I am thinking about the following linear algebra problem: $$ Ax = b $$ where $A$ is an $n$ by $n$ positive semi-definite matrix, in particular, it is rank $n-1$ with null space span$\{e=(1,1,\ldots,1)^\top\}$. We assume that $b$ is in the range of $A$ and we are looking for a solution $x$ in the range of $A$. The solution is unique.
I would like to assume that the Cholesky decomposition is given: $$ A = CC^\top$$ where $C$ is lower triangular matrix. Because $A$ is rank $n-1$, the right bottom most entry of $C$ will satisfy that $C(n,n)=0$.
The new system I get is now $$ CC^\top x = b$$ if we let $z=C^\top x$ and consider $Cz = b$, we can find first $n-1$ entries of $z$ by a lower triangular solve. The last entry of $z$ has to be zero because $C^\top$ is upper triangular and $C^\top(n,n) = 0$.
My problem is how do we do the next step, that is to find $x$ such that $e^\top x = 0$ and that $$ C^\top x = z$$ Of course this can be solved by adding the equation $e^\top x = 0$ into the linear system. But is there a good way where we can exploit the upper triangular property of $C^\top$? If possible, I would also assume that $C$ is sparse, it would be better if we could exploit the sparsity as well.
I found an easy way to do it. I can simply solve the system $$ C^\top y = z$$ By assuming $y(n) = 0$, I can obtain a unique solution $y$ via upper triangular solve.
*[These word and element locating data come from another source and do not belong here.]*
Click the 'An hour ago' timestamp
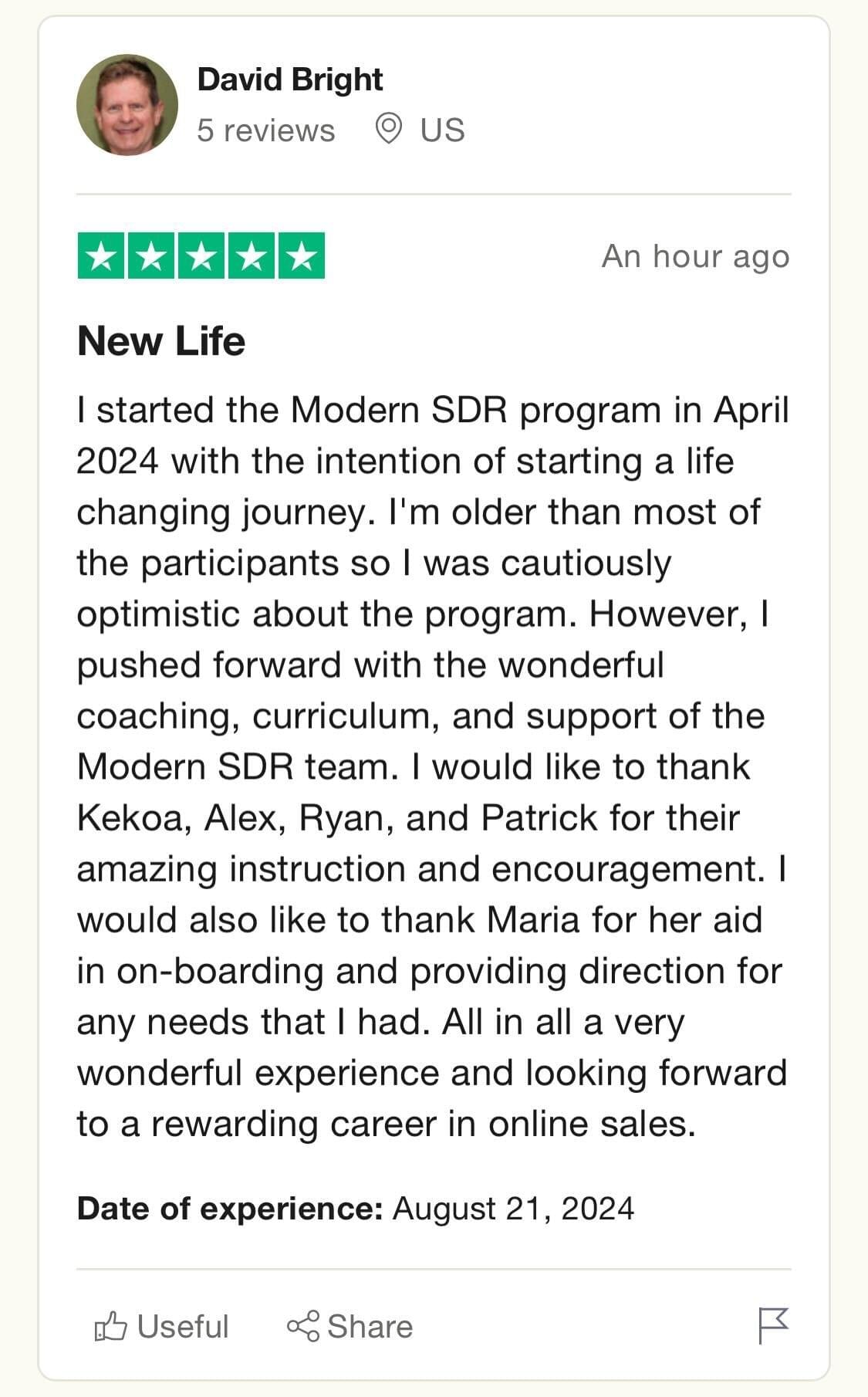868x1397 pixels. coord(695,256)
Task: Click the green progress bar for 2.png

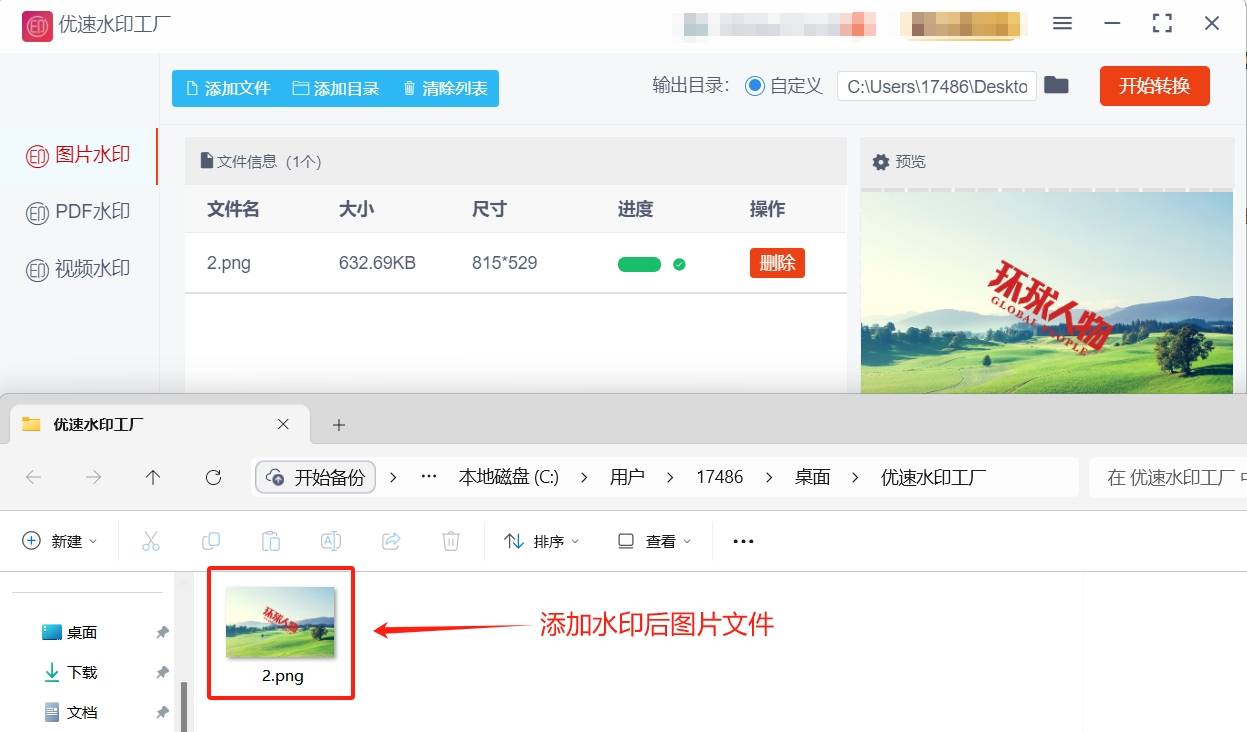Action: point(639,265)
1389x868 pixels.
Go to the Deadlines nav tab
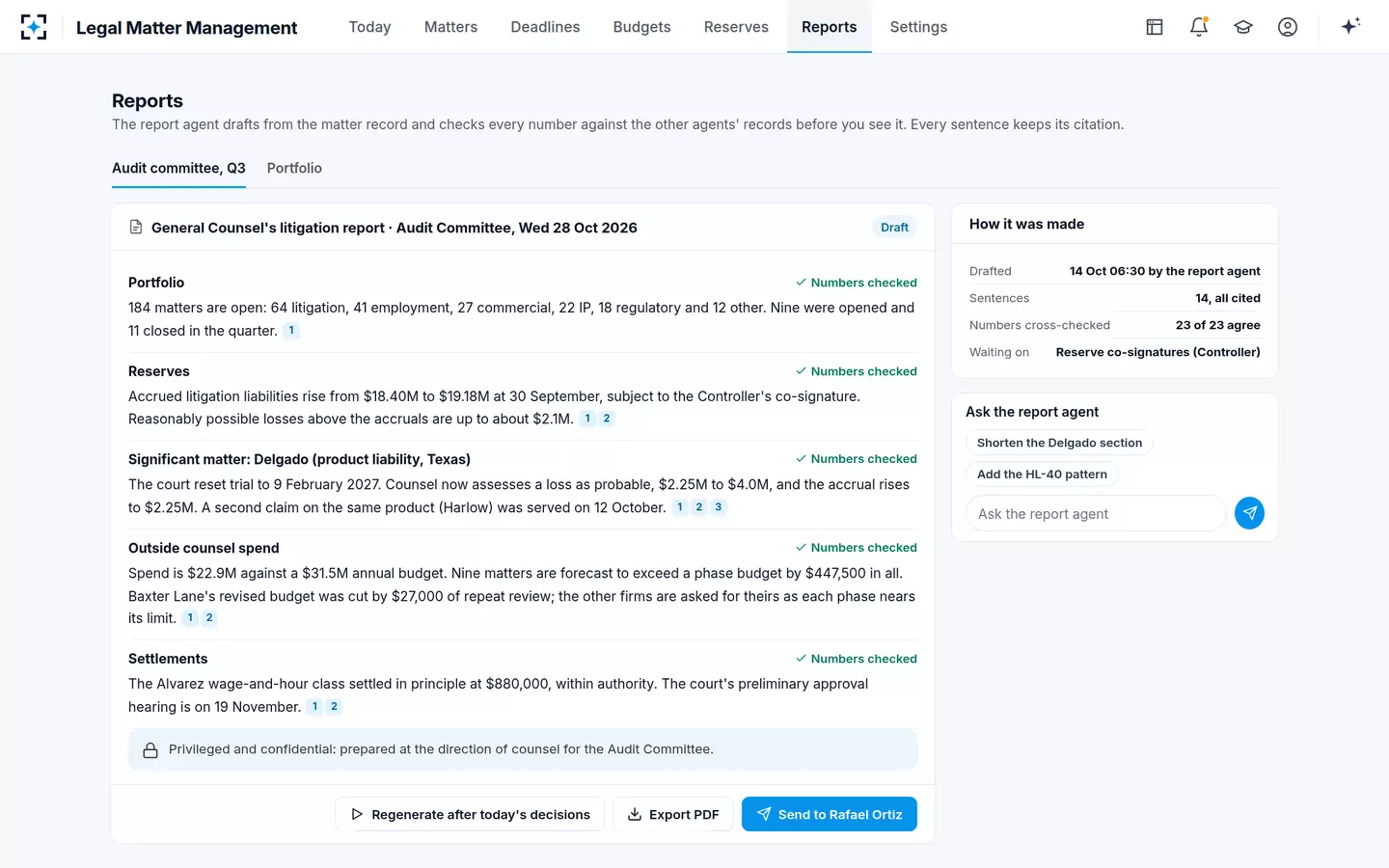coord(545,27)
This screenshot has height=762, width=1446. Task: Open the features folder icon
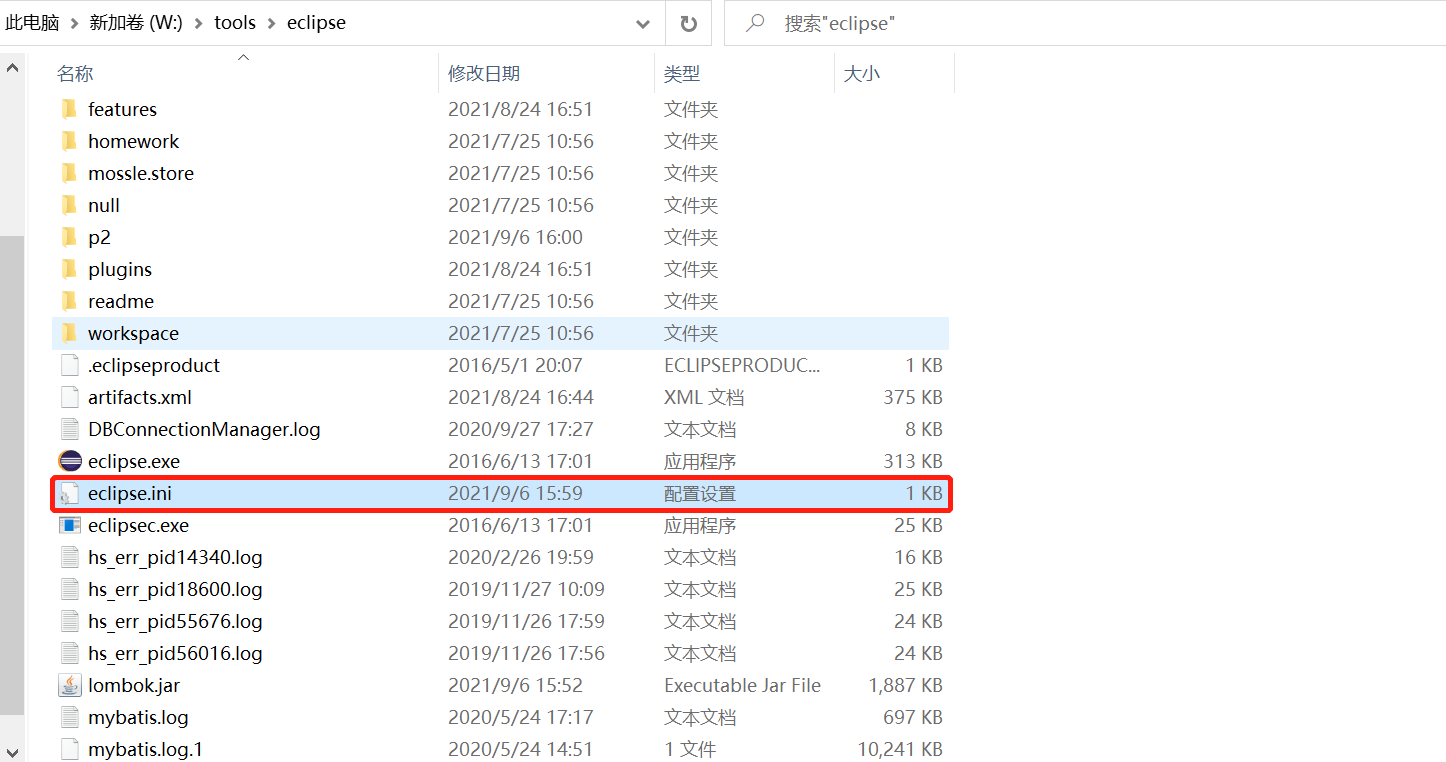(x=68, y=109)
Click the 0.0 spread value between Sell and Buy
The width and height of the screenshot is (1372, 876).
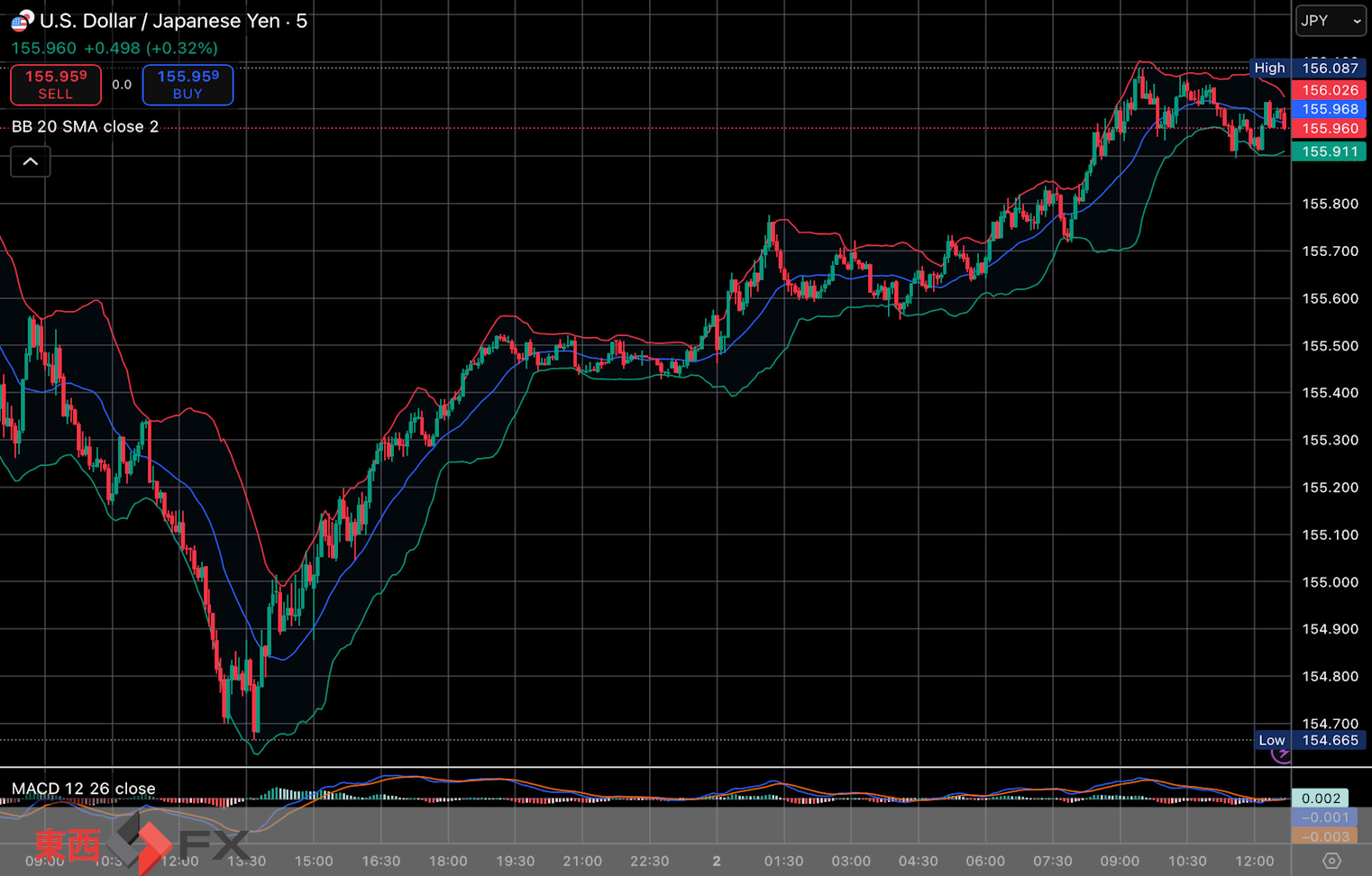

The difference between $x$ and $y$ satisfies that $$ C^\top (x-y) = 0$$ therefore it lives in the null space of $C^\top$, i.e. the span of $e$. That means $$ x-y = c e$$ Notice that $e^\top x = 0$, we must have $$ e^\top(x-y) = -e^\top y = c e^\top e = cn $$ so $c = mean(y)$, we can easily see that $$ x = y - \bar{y} e $$ where $\bar{y}$ is the average of $y$.